With M+ museum collecting Hong Kong graffiti and neon art, we trace the roots of those words
- The ‘King of Kowloon’ was writing protest graffiti in Hong Kong before modern US graffiti emerged in the 1960s
- The city was also famous for neon signs, which have mostly disappeared, and both art forms are preserved at the newly opened M+ museum of visual culture
“Let there be language” proclaims the award-winning 2016 neon artwork The Act of Creation, by Joe and Zata Banks. Indeed, there is much language to be pondered in modern visual culture, typically in graffiti and neon art.
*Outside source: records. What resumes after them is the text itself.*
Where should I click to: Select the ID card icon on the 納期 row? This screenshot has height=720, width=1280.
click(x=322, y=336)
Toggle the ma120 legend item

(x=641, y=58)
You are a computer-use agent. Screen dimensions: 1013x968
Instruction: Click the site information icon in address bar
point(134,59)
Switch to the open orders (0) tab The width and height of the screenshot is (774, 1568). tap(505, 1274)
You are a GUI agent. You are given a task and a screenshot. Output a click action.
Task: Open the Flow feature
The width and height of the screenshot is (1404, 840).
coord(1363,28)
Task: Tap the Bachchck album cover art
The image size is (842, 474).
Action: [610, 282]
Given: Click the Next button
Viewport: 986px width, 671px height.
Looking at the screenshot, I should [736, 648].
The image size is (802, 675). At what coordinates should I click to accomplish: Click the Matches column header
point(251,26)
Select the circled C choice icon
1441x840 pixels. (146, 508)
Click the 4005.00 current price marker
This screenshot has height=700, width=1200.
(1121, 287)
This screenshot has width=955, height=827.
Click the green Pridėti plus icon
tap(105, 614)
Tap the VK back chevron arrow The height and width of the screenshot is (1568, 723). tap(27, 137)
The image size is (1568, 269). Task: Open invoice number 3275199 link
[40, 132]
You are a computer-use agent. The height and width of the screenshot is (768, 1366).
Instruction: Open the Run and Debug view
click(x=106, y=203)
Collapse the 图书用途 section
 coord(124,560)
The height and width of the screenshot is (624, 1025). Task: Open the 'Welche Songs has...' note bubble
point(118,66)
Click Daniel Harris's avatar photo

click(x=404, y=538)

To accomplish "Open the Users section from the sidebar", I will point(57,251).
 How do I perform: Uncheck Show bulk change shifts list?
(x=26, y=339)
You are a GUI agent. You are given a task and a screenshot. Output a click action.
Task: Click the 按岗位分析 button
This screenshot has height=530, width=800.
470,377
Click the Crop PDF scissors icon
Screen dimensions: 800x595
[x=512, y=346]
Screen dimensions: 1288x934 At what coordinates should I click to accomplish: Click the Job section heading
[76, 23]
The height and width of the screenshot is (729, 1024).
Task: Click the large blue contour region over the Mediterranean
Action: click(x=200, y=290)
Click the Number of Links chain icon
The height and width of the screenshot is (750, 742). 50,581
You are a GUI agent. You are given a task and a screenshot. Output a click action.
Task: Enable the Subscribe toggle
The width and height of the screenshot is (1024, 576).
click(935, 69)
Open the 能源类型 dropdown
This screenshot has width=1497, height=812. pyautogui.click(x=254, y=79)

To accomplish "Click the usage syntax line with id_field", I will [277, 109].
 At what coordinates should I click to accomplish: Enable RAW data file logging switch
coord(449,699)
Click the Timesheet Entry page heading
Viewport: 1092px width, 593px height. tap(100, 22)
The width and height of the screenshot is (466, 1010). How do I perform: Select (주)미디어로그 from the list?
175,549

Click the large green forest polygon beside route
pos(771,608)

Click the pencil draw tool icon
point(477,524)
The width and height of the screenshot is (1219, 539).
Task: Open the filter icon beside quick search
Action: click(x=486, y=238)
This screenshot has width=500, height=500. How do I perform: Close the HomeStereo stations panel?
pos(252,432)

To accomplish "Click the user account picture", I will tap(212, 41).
Graffiti – plural of graffito, from the Italian graffio, meaning “a scratch” – originally referred to drawings or writings scratched on walls and surfaces, seen on ancient walls in Pompeii and Rome. Only in the 1960s did graffiti come to be used for words or images marked (usually illegally) in public places, such as the modern urban graffiti that first appeared in Philadelphia and on New York subway trains.
Graffiti is widely studied as a vehicle for creating and contesting meanings, especially in articulating resistance to dominant powers.
Neon, from Greek νέον, “new”, was the name given by British chemists to the gas they isolated in 1898. When trapped in glass tubes and electrified, it lit up, giving us neon lighting, initially for commercial advertising then as an artistic medium. Text-based neon art burgeoned from the 1960s in philosophical or playful explorations of language and meaning.
Before ‘King of Kowloon’ Hong Kong barely had any graffiti. Look at it now
Other work – such as Joi T. Arcand’s ēkawiya nepēwisi (2019), “don’t be shy” in Cree, representing the Plains Cree glyph system in neon – speaks to issues of revitalising and promoting indigenous languages in contemporary public spaces.
Hong Kong’s once ubiquitous neon signs are a striking contemporary adaptation of the Chinese tradition of integrating calligraphy into architecture, typically as vertically arranged couplets and horizontal banners adorning entranceways and interiors.
Although Hong Kong’s neon is fast disappearing, several artefacts and more than 4,000 images now in M+’s permanent and online collections preserve and illuminate this visual urban vernacular of Hong Kong’s heritage.